KEY FINANCIAL INDICATORS (£m) H1 2023 H1 2022


Revenues
   
Bioprocessing/commercial development 40.6 57.3
Licence fees, milestones & royalties 2.5 6.7
Total 43.1 64.0
     
Operating loss (50.7) (19.2)
Operating EBITDA1 (33.7) (5.8)
Cash consumed by operating activities (5.4) (24.5)
Capital expenditure (4.9) (6.0)
Cash burn2 (10.2) (32.2)
     
Period end cash 129.4 118.5
Net cash3 90.1 78.7
     
Headcount    
Period end 891 959
Average 891 920
  1. Operating EBITDA (Earnings Before Net Finance Costs, Tax, Depreciation, Amortisation, fair value adjustments of assets at fair value through profit and loss, and Share Based Payments) is a non-GAAP measure often used as a surrogate for operational cash flow as it excludes from operating profit or loss all non-cash items, including the charge for share options. A reconciliation to GAAP measures is provided on page 14.
  2. Cash (burn)/inflow is net cash generated from operating activities less net finance costs paid and capital expenditure. A reconciliation to GAAP measures is provided on page 14.
  3. Net cash is cash less external loans.

The Group evaluates its performance inter alia by making use of three alternative performance measures as part of its Key Financial Indicators (see table above). The Group believes that these Non-GAAP measures, together with the relevant GAAP measures, provide an accurate reflection of the Group’s performance over time. The Board has taken the decision that the Key Financial Performance Indicators against which the business will be assessed, are Revenue, Operating EBITDA and Operating profit/(loss).

Revenue

Revenues were £43.1 million in H1 2023, 33% below the £64.0 million achieved in H1 2022.

£m H1 2023 H1 2022
Bioprocessing/commercial development 40.6 57.3
Licence fees, milestones & royalties 2.5 6.7
Revenue 43.1 64.0

Revenues from bioprocessing/commercial development were 29% lower in H1 2023 as compared to H1 2022, largely due to the non-recurrence of revenues from the manufacturing of vaccine batches for AstraZeneca. This was partly offset by a double digit increase in revenues from lentiviral vector as well as AAV commercial development and manufacturing activities performed on behalf of the Group’s existing clients.

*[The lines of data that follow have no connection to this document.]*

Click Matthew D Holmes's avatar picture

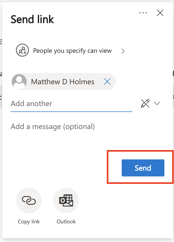point(19,82)
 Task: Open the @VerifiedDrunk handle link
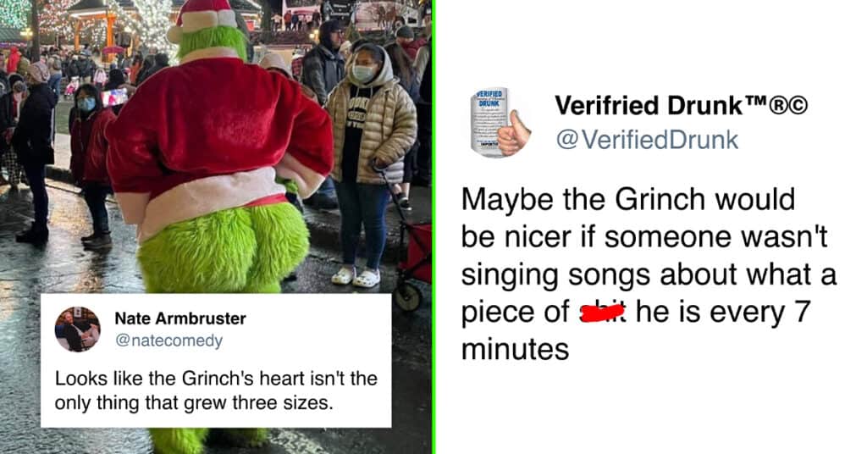tap(647, 140)
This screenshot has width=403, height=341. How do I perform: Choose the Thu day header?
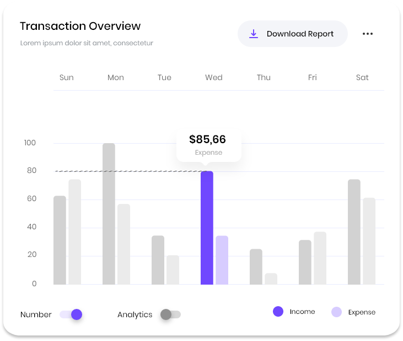click(x=264, y=77)

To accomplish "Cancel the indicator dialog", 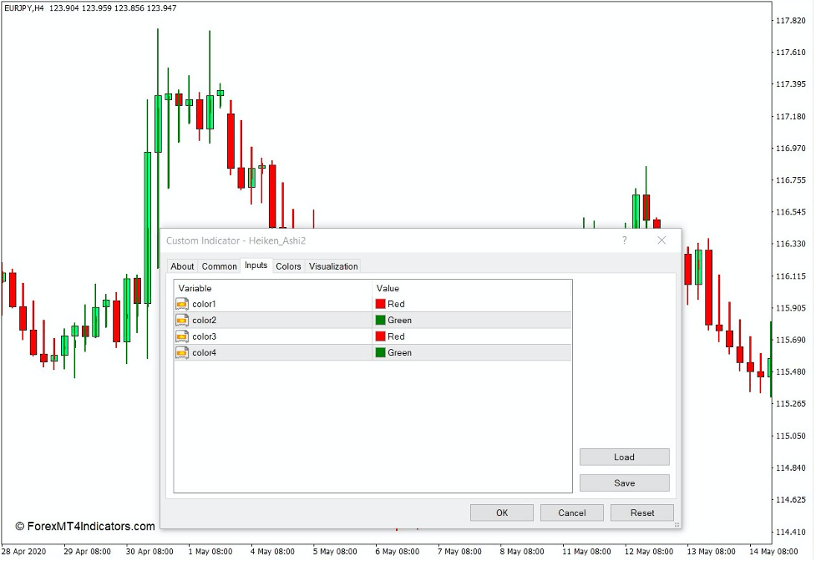I will coord(571,513).
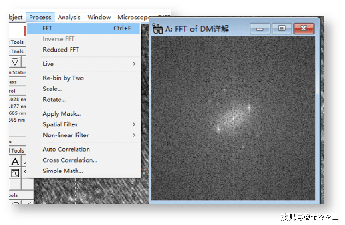Click Rotate... in the Process menu
The height and width of the screenshot is (225, 345).
54,100
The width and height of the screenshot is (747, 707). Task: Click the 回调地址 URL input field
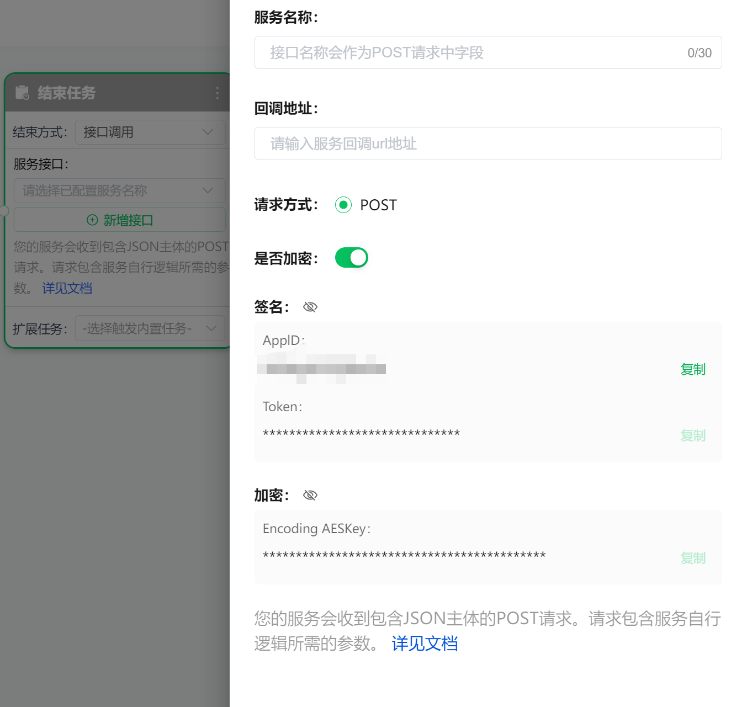[x=488, y=143]
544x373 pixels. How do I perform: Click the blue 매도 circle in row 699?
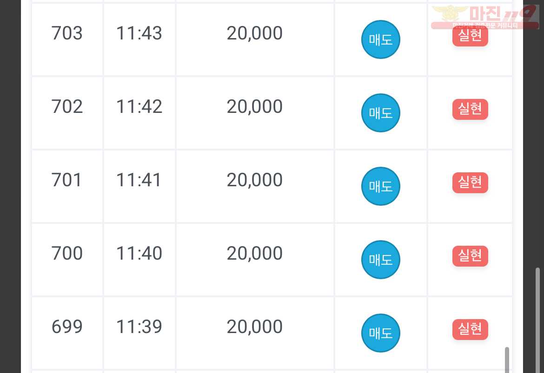(381, 333)
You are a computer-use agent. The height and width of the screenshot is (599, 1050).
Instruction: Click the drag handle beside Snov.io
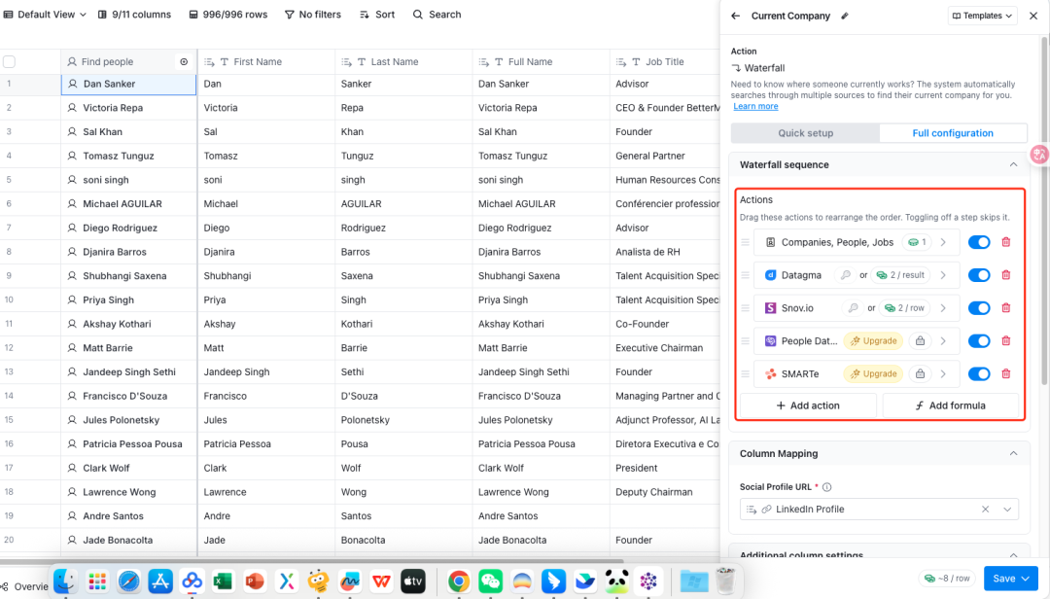(746, 308)
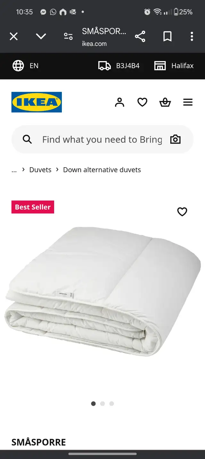Open the wishlist heart in IKEA header

(142, 102)
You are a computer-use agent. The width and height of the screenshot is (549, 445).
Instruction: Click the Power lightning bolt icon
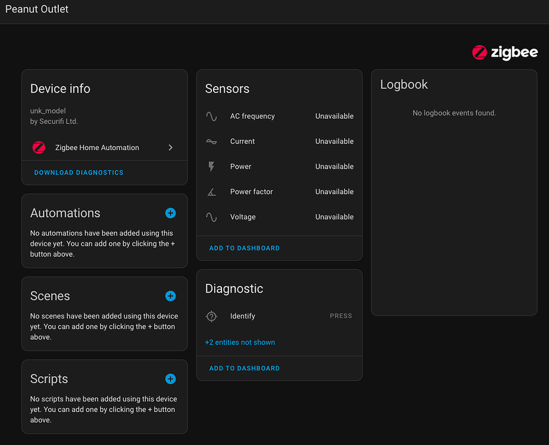[211, 166]
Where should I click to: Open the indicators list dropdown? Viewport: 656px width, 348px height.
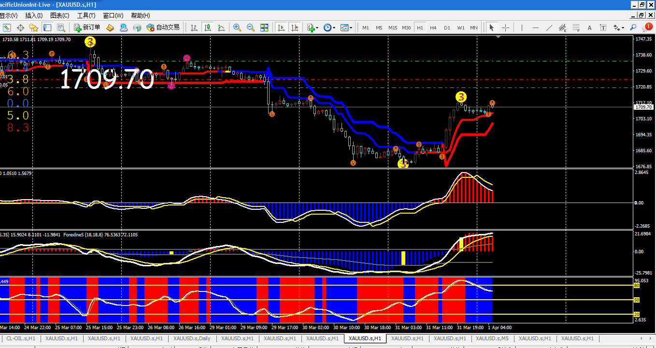point(312,28)
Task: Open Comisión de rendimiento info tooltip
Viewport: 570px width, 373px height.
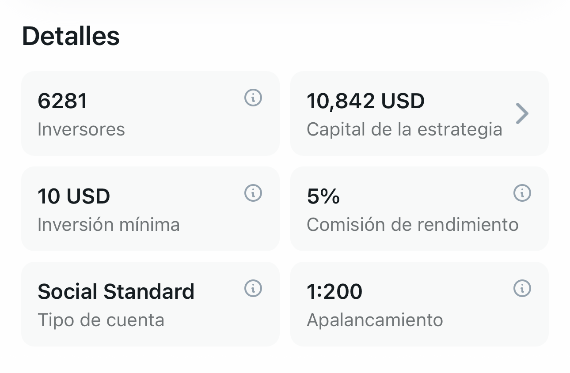Action: point(522,193)
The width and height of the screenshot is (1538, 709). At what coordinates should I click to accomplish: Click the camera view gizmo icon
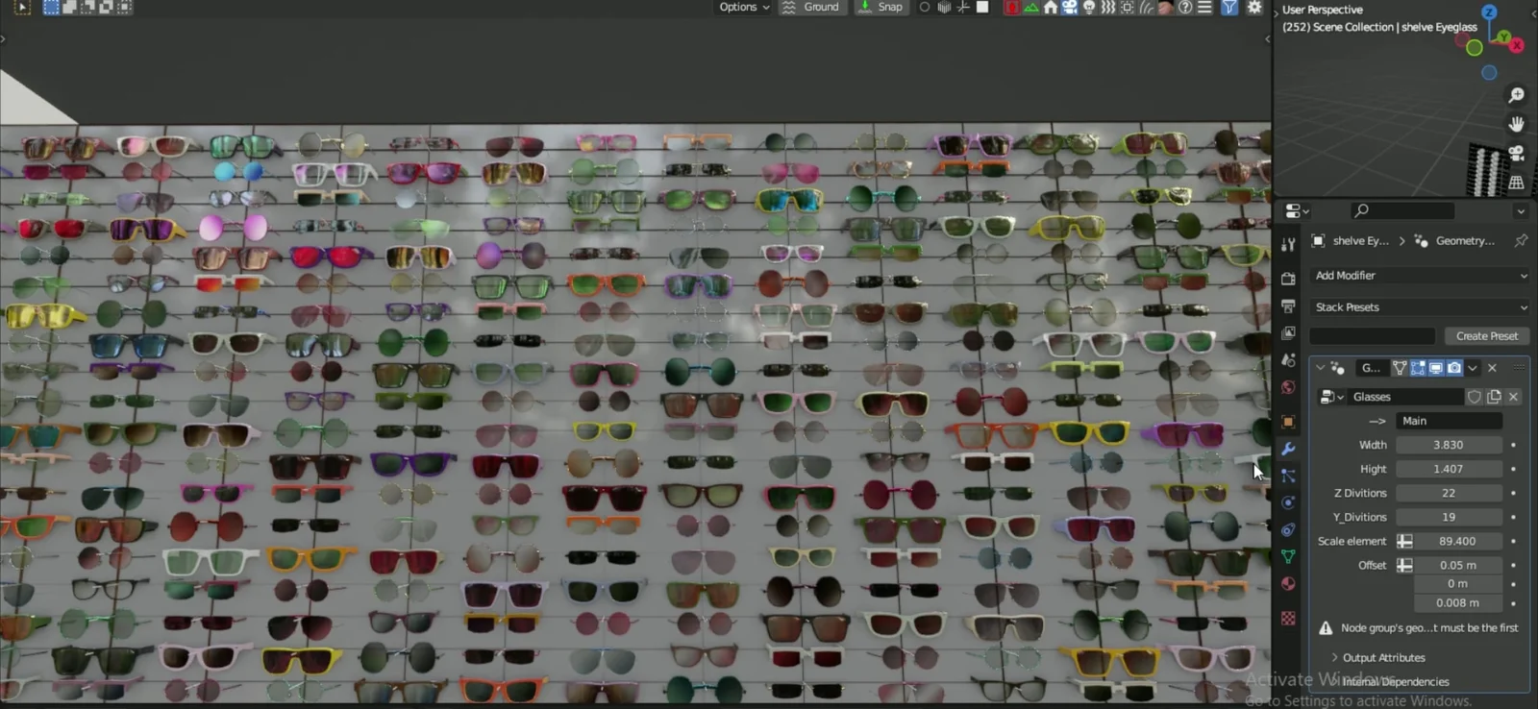pos(1516,154)
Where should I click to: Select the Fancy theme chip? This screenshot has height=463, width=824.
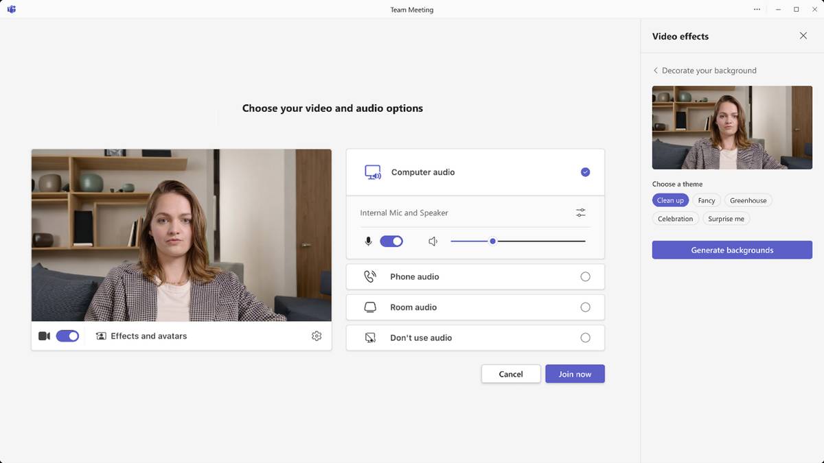[707, 200]
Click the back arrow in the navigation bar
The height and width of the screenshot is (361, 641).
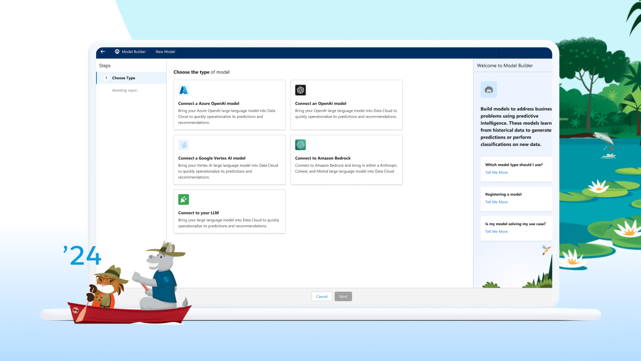(102, 52)
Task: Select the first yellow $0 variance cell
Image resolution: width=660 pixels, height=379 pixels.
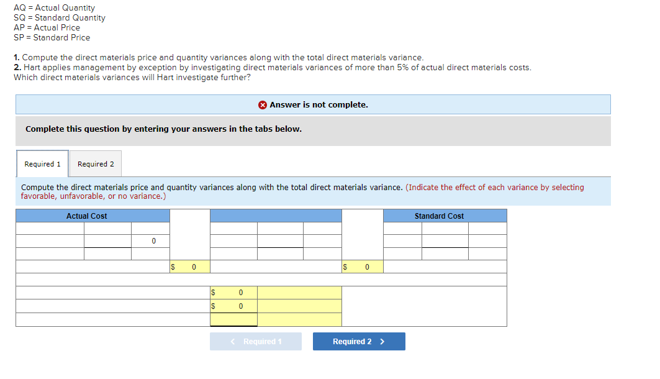Action: click(x=233, y=292)
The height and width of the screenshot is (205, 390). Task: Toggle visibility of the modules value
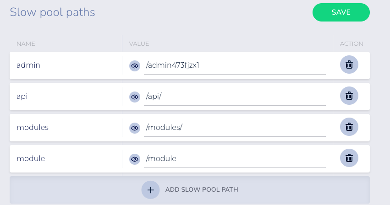coord(135,128)
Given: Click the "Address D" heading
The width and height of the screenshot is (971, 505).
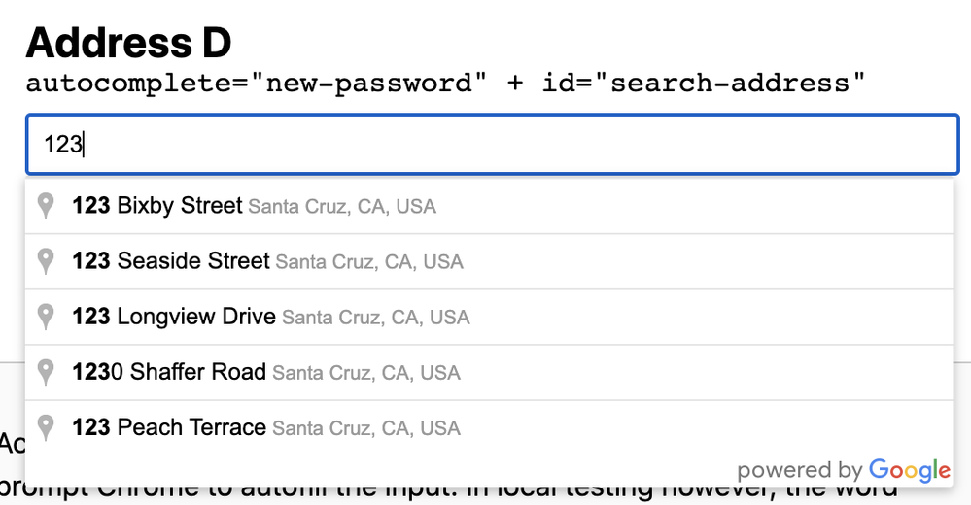Looking at the screenshot, I should click(129, 42).
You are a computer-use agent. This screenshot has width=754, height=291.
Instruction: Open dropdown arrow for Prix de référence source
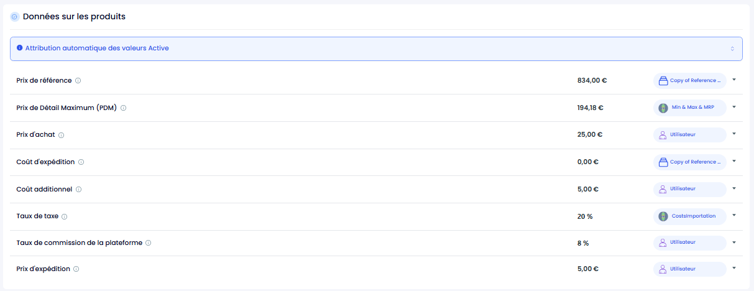click(x=734, y=80)
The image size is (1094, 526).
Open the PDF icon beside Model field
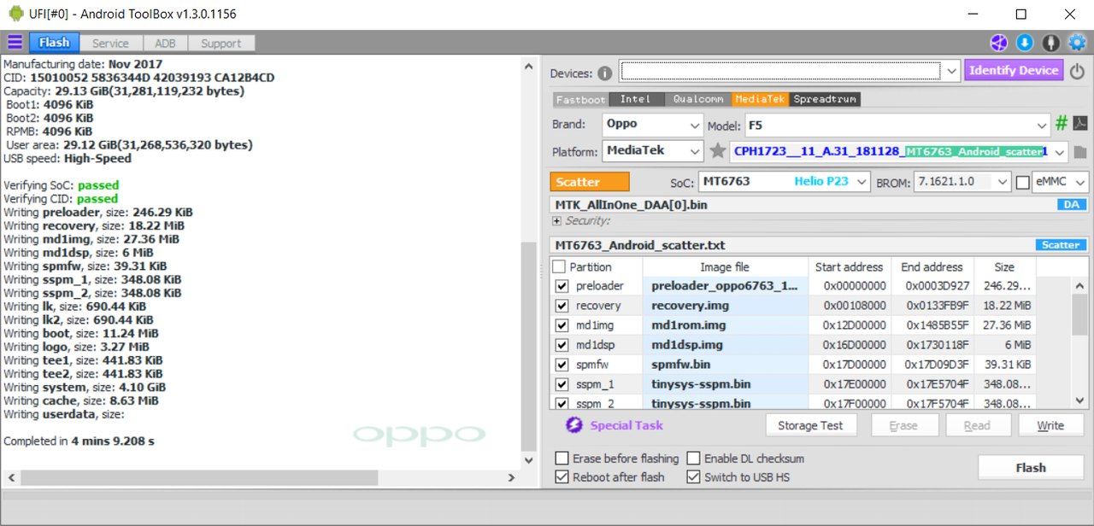pyautogui.click(x=1080, y=125)
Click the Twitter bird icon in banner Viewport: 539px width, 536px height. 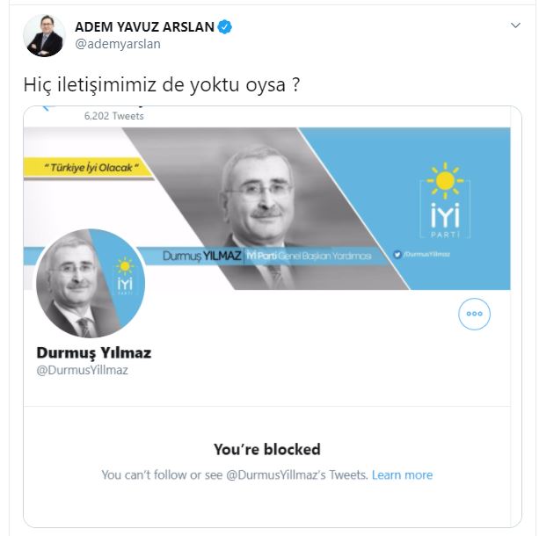pos(397,255)
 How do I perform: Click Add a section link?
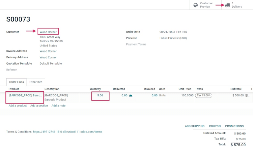point(39,106)
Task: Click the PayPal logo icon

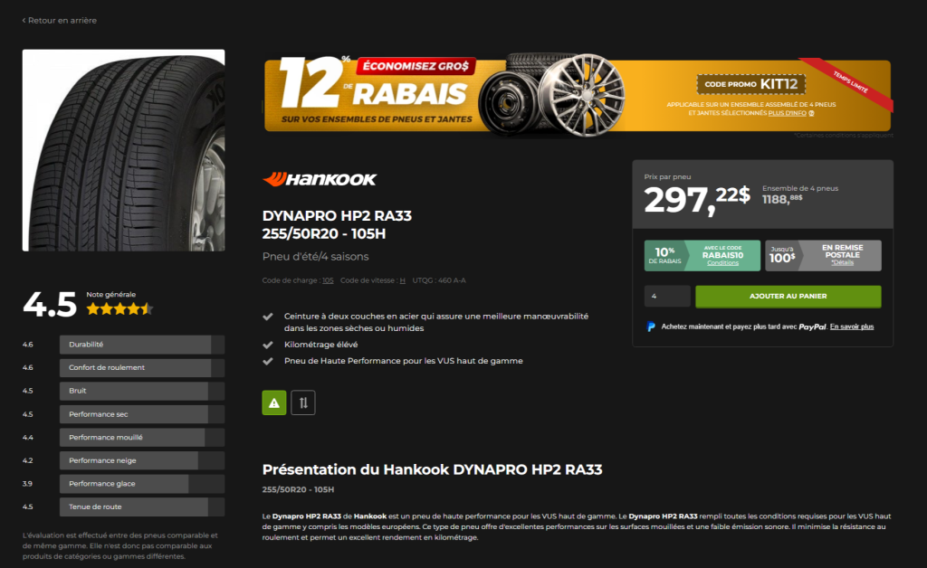Action: click(651, 327)
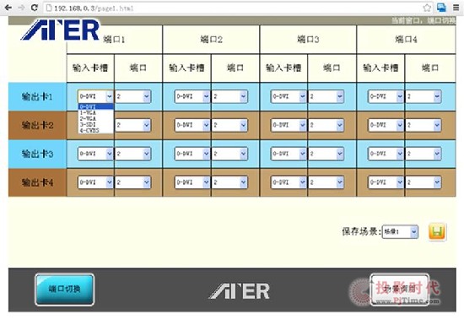
Task: Click the browser reload icon
Action: (x=34, y=8)
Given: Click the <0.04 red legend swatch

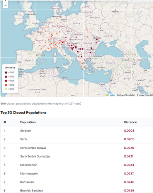Looking at the screenshot, I should (6, 81).
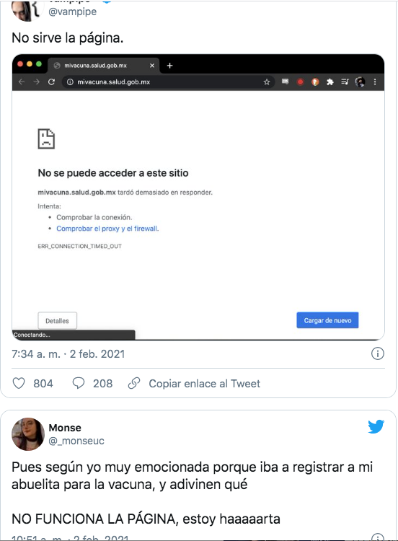Select Copiar enlace al Tweet
The height and width of the screenshot is (541, 398).
(x=205, y=384)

Revenues from licence fees, milestones and royalties have decreased compared to the prior year due to a generally lower level of milestones achieved from existing clients and license fees from new clients, as compared to H1 2022.

Operating EBITDA

£m H1 2023 H1 2022
Revenue 43.1 64.0
Other operating income 1.4 0.9
Gain on sale of property 0.5 -
Total expenses1 (78.7) (70.7)
Operating EBITDA (33.7) (5.8)
Depreciation, amortisation, share option charge and fair value adjustments of available-for-sale assets (17.0) (13.4)
Operating loss (50.7) (19.2)

1 Cost of goods plus research, development, bioprocessing and administrative expenses excluding depreciation, amortisation and share option charge. A reconciliation to GAAP measures is provided on page 12.

Total expenses in H1 2023 were £78.7 million, compared with £70.7 million in H1 2022, a 11% increase over H1 2022. The increase was driven by the full six month impact in H1 2023 of the consolidation of the results of Oxford Biomedica Solutions, acquired during March 2022, as well as inflationary increases.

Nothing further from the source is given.